UTF-8 text is garbled when form is posted as multipart/form-data
I had the same problem using Apache commons-fileupload. I did not find out what causes the problems especially because I have the UTF-8 encoding in the following places: 1. HTML meta tag 2. Form accept-charset attribute 3. Tomcat filter on every request that sets the "UTF-8" encoding
-> My solution was to especially convert Strings from ISO-8859-1 (or whatever is the default encoding of your platform) to UTF-8:
new String (s.getBytes ("iso-8859-1"), "UTF-8");
hope that helps
Edit: starting with Java 7 you can also use the following:
new String (s.getBytes (StandardCharsets.ISO_8859_1), StandardCharsets.UTF_8);
I had the same problem and it turned out that in addition to specifying the encoding in the Filter
request.setCharacterEncoding("UTF-8");
response.setCharacterEncoding("UTF-8");
it is necessary to add "acceptcharset" to the form
<form method="post" enctype="multipart/form-data" acceptcharset="UTF-8" >
and run the JVM with
-Dfile.encoding=UTF-8
The HTML meta tag is not necessary if you send it in the HTTP header using response.setCharacterEncoding().

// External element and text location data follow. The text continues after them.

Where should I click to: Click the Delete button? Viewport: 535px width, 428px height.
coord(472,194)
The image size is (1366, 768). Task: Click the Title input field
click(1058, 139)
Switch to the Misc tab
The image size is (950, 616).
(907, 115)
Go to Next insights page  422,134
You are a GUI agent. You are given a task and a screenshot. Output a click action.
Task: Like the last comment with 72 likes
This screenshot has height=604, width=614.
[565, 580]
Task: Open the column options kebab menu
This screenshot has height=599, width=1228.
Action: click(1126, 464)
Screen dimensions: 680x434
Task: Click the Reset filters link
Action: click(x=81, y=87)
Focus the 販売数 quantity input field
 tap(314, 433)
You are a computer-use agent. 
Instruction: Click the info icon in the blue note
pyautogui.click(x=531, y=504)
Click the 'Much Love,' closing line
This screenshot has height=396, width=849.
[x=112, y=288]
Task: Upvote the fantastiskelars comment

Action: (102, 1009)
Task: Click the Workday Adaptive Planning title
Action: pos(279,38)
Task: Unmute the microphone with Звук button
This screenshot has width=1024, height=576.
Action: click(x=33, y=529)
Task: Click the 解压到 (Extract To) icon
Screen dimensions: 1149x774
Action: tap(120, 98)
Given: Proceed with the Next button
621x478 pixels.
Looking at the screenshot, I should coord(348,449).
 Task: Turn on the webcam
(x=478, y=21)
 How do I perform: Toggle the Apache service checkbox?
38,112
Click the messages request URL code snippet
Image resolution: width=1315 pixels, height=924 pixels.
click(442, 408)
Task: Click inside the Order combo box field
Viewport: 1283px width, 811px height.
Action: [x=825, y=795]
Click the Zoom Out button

Just use Apache commons upload library.
Add URIEncoding="UTF-8"
to Tomcat's connector, and use FileItem.getString("UTF-8") instead of FileItem.getString() without charset specified.
Hope this help.
I got stuck with this problem and found that it was the order of the call to
request.setCharacterEncoding("UTF-8");
that was causing the problem. It has to be called before any all call to request.getParameter(), so I made a special filter to use at the top of my filter chain.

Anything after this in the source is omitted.